:: Estratto del testo ::
• • • • •

Immaginate un cervello che non ragiona più solo in 0 e 1, ma anche in forse, chissà, probabilmente. Per decenni, l’informatica è stata una religione binaria, fondata sull’assioma del “sì o no”, “vero o falso”, “0 o 1”. Adesso, dalla Cina, arriva un’eresia. Un chip non-binario, un ibrido tra l’efficienza spietata del silicio e la mollezza stocastica della probabilità. Una via di mezzo tra il calcolo deterministico e il caos quantistico. Con buona pace di Turing, Von Neumann e – sì – del Dipartimento del Commercio degli Stati Uniti.
Non è una provocazione teorica. È un’applicazione industriale su larga scala. Il primo al mondo. Ed è cinese.
Dietro il colpo di teatro c’è il professor Li Hongge della Beihang University, che ha orchestrato la mossa in pieno stile go – il gioco da tavolo orientale che privilegia la strategia lenta, le mosse indirette, il controllo degli spazi vuoti. La sua arma segreta? Un sistema numerico chiamato Hybrid Stochastic Number (HSN). Un matrimonio poco ortodosso tra numeri binari e logica probabilistica. L’obiettivo? Scavalcare due ostacoli architettonici che da anni tengono in ostaggio il progresso del computing: il power wall e l’architecture wall.
Il primo è un muro d’energia: i sistemi binari consumano troppo, come un motore Ferrari montato su un motorino elettrico. Il secondo è più subdolo: i chip non-siliconici, anche se rivoluzionari, parlano una lingua che l’hardware tradizionale – fondato sul CMOS – non capisce. Risultato? Potenziale sprecato.
Ma il team di Li ha trovato un’intercapedine. Un codice che non rinnega il binario, ma lo contamina. L’HSN combina i vantaggi del determinismo con l’eleganza statistica del calcolo probabilistico, risolvendo il paradosso di voler fare di più consumando meno. E nel farlo, sfida frontalmente la Silicon Valley sul terreno che finora ha dominato: l’architettura dei chip.

• • • • •

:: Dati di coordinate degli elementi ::
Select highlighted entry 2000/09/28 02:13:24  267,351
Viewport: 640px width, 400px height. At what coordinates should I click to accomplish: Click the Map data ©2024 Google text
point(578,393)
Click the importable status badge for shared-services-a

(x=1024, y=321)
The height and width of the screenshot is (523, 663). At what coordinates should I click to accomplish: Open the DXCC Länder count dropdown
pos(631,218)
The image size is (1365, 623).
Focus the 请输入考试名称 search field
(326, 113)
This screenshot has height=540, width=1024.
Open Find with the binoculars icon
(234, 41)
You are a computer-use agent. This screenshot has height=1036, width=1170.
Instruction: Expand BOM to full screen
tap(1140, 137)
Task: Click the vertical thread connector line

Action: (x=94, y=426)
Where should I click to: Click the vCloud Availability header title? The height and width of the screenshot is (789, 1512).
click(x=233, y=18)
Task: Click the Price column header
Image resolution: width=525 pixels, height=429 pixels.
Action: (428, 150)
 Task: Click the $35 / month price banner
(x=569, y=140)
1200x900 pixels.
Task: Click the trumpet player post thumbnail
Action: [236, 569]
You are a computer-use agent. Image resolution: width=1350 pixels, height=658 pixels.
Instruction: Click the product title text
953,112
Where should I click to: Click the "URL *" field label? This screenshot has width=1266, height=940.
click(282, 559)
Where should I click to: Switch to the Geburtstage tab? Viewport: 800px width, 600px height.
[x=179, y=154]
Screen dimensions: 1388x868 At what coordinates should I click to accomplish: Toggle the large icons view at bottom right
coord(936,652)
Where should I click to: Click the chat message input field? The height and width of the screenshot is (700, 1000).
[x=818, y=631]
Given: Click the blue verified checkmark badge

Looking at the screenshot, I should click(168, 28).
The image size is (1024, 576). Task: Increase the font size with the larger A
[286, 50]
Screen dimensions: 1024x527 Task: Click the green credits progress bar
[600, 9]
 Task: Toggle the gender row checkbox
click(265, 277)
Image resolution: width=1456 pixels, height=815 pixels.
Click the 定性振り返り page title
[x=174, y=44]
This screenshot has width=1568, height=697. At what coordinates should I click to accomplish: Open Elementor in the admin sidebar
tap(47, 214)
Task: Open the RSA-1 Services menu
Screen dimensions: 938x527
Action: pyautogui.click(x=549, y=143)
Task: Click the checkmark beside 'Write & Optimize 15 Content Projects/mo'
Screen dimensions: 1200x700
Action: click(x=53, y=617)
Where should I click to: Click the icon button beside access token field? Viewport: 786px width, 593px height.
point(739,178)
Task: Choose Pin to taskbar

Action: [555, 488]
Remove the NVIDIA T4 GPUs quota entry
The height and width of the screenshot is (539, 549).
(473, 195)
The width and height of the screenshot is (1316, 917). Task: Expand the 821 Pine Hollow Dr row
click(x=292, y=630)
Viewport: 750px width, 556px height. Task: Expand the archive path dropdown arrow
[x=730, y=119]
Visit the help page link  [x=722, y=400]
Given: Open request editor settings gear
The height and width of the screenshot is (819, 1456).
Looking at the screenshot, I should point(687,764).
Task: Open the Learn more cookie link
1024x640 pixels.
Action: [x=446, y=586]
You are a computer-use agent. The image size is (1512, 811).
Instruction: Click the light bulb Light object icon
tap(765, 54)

• • • • •

:: Breve esercizio 1 ::
Nel testo sul chip non binario, qual è il nome del sistema numerico su cui si basa il progetto?
:: Breve esercizio 2 ::
Scrivi, per favore, il seguito del testo sul chip non binario, a partire dall'ultima frase riportata.

:: Risposta 1 ::
Hybrid Stochastic Number (HSN).

:: Risposta 2 ::
A differenza del binario puro, dove ogni valore è inciso con precisione al laser nei circuiti, il calcolo stocastico si affida alla frequenza: quanti impulsi “alti” passano in un dato intervallo di tempo. Meno esatto, più resiliente. Meno energivoro, più versatile. Il problema? È lento. Ma qui entra in gioco l’ibrido: il sistema HSN sfrutta la velocità del binario per compiti critici e la flessibilità del probabilistico per il rumore di fondo.
Il risultato è una nuova generazione di chip intelligenti, realizzati con processi da 110 nanometri e poi raffinati con tecnologia CMOS a 28nm – quella vecchia scuola, per intenderci, che SMIC può ancora produrre senza incorrere nelle sanzioni USA. Sì, perché dietro a questa impresa c’è anche un gioco geopolitico. Il chip non-binario non è solo un’invenzione tecnologica: è un atto di disobbedienza strategica. Una prova che si può innovare anche con strumenti “vecchi”, se si cambia il paradigma.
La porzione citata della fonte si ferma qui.